Maverick Vinales akan memberikan konfigurasi KTM 2026-nya “satu kesempatan lagi” untuk bersinar di MotoGP Brasil.

Maverick Vinales, 2026 Brazilian MotoGP.
Maverick Vinales, 2026 Brazilian MotoGP.
© Gold and Goose

Maverick Vinales berencana memakai akhir pekan MotoGP Brasil untuk memutuskan apakah ia harus beralih ke konfigurasi RC16 yang digunakan pembalap KTM lainnya.

Vinales gagal meraih poin di balapan pembuka musim di Thailand, hanya finis di posisi ke-19 di Sprint (+21,445 detik) dan ke-16 di Grand Prix (+36,545 detik) setelah mengalami masalah grip ban depan yang kronis.

Pembalap Tech3 itu yakin dengan pilihan komponennya setelah tes pembuka di Sepang, tetapi pembalap KTM lainnya memilih arah berbeda.

Itu termasuk bintang pabrikan Pedro Acosta, yang memimpin kejuaraan dunia menjelang putaran Goiania akhir pekan ini setelah finis 1-2 di Buriram.

“Pada akhirnya, kami tidak bekerja untuk menjadi yang terakhir, kami bekerja untuk berada di depan. Jelas ada satu KTM di depan [di Buriram] dan itu bukan kami,” kata Vinales pada hari Kamis.

“Di Sepang, kami memilih satu cara [spesifikasi motor], yang menurut saya cukup tepat, jujur ​​saja, tetapi di Thailand, itu tidak berhasil.

“Jadi kami masih punya satu kesempatan lagi dengan motor ini untuk melihat apakah, dalam kondisi yang berbeda, motor ini masih berfungsi; jika tidak, kami akan beralih ke motor yang digunakan semua orang.

“Yang penting adalah memahami apakah arah yang kami ambil sudah tepat dan balapan di Thailand hanyalah [kejadian sekali saja].”

"Kita harus memberinya satu kesempatan lagi"

Vinales mengonfirmasi bahwa pilihan sasis adalah salah satu perbedaan utama dibandingkan dengan RC16 lainnya.

“Motor saya cukup berbeda dalam hal sasis dan hal-hal lainnya. Jadi kita perlu benar-benar memahaminya,” katanya.

“Saya sangat kesulitan dengan grip depan. Sangat kesulitan. Dan kami banyak memodifikasi motor, tetapi grip depan tidak berubah, jadi jelas itu masalah yang kami alami di Thailand.

“Kita perlu memahami apakah itu bisa menjadi masalah juga di trek lain, tetapi di Sepang motor bekerja dengan baik. Jadi kita perlu memberinya satu kesempatan lagi.

“Mungkin Brasil bukan tempat terbaik, tetapi kita perlu memberinya satu kesempatan lagi. Di Sepang ada potensi besar.”

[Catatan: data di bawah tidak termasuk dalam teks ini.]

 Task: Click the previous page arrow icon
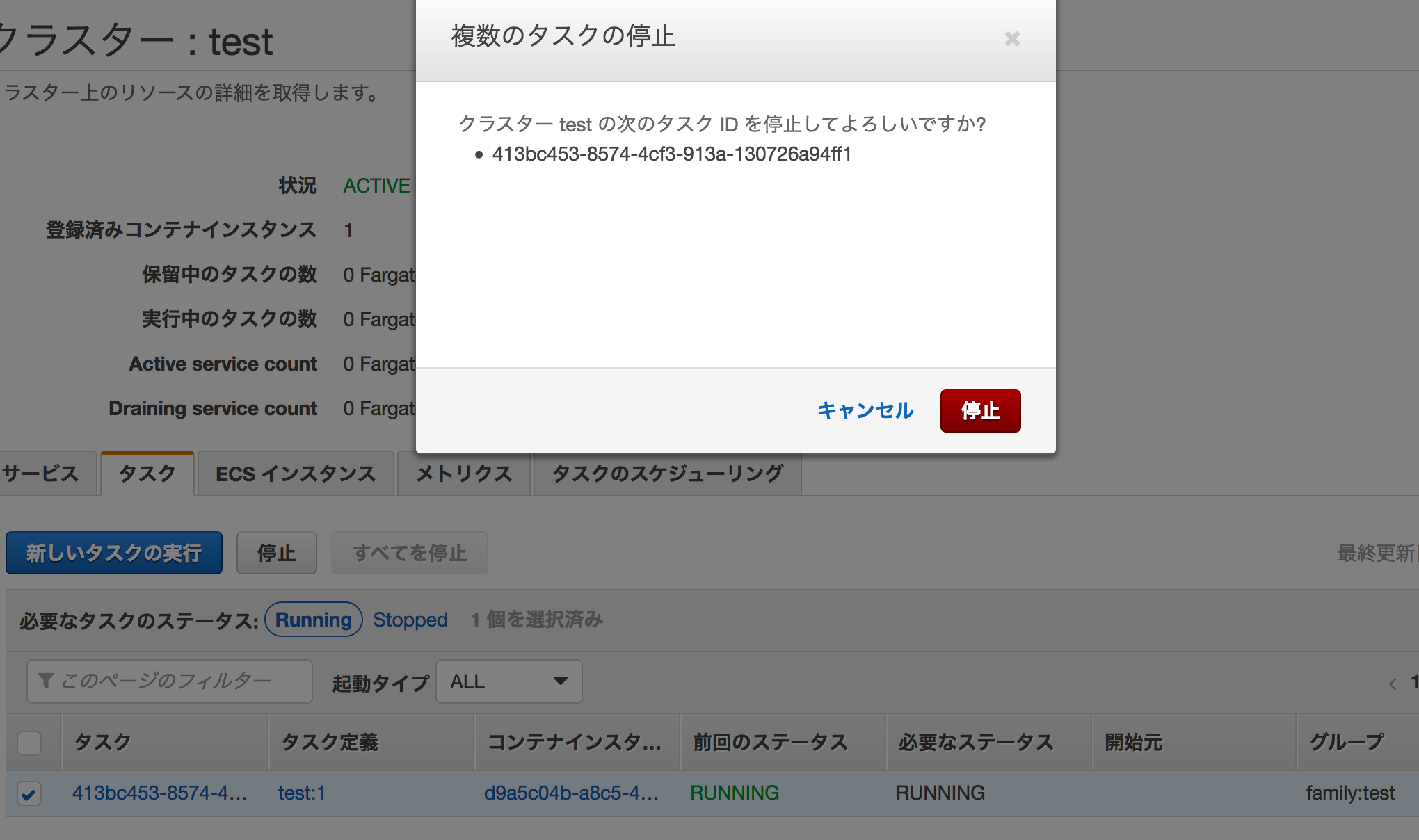point(1393,684)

Pembalap Spanyol itu yakin tingkat cengkeraman ban adalah faktor kunci dalam menentukan apakah konfigurasinya kompetitif.

“Jika cengkeramannya tinggi, maka akan baik-baik saja,” katanya. “Di Sepang, cengkeraman ban depan bagus dan keseimbangannya baik. Di Thailand, cengkeraman ban belakang 90% dan ban depan 10%, jadi saya tergelincir di mana-mana, dan saya tidak bisa berbuat apa-apa.

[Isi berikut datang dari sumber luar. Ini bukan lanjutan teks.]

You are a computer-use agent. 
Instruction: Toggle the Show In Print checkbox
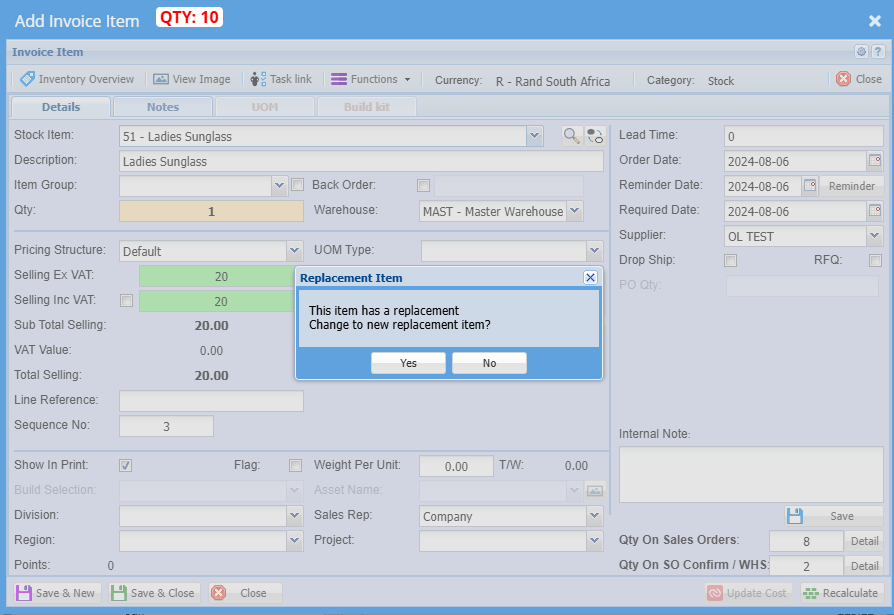[126, 465]
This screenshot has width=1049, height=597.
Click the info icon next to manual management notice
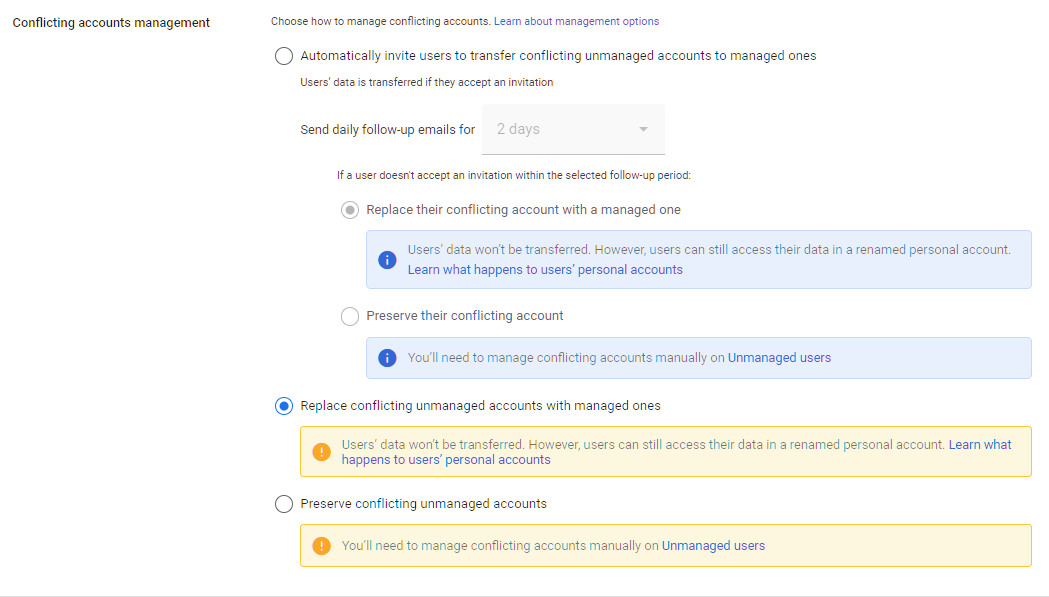coord(387,357)
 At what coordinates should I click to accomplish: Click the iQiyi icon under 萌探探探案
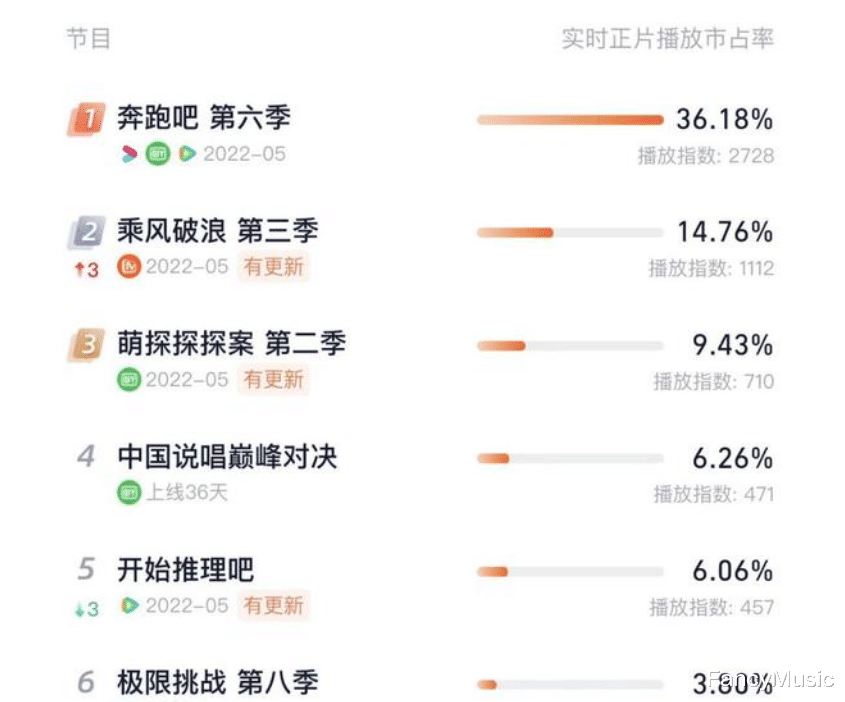tap(129, 380)
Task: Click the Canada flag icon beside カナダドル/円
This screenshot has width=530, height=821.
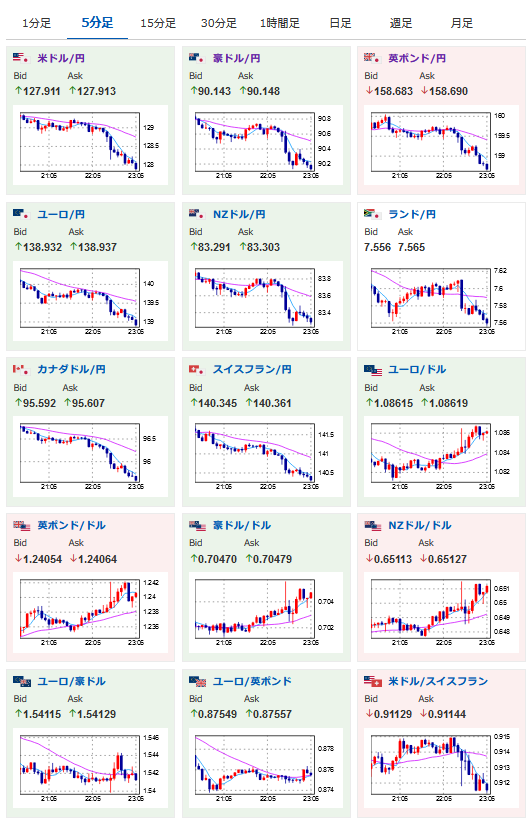Action: tap(20, 369)
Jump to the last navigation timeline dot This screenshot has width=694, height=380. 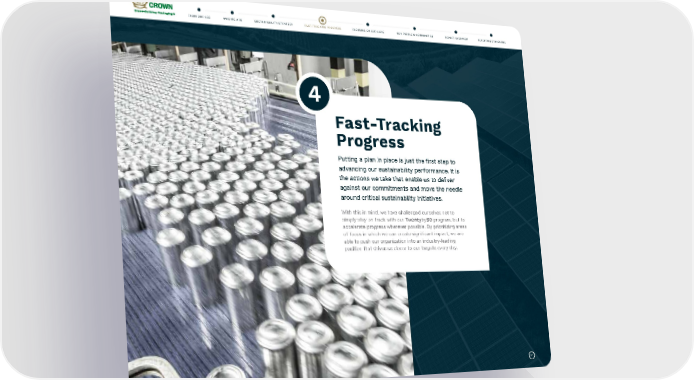tap(491, 35)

“Kita perlu melihat bagaimana keseimbangannya di sini, tetapi yang pasti [Goiania] akan berbeda dengan Thailand karena trek dan aspalnya berbeda.

“Tetapi setelah itu, itu [tetap] cara yang baik untuk mengambil kesimpulan tentang apa yang akan kita pilih.”

Situasi ini bertolak belakang dengan satu tahun lalu, di mana pembalap KTM lain justru memilih konfigurasi dan arah setup Vinales setelah awal musim yang kuat dari sang pembalap Spanyol.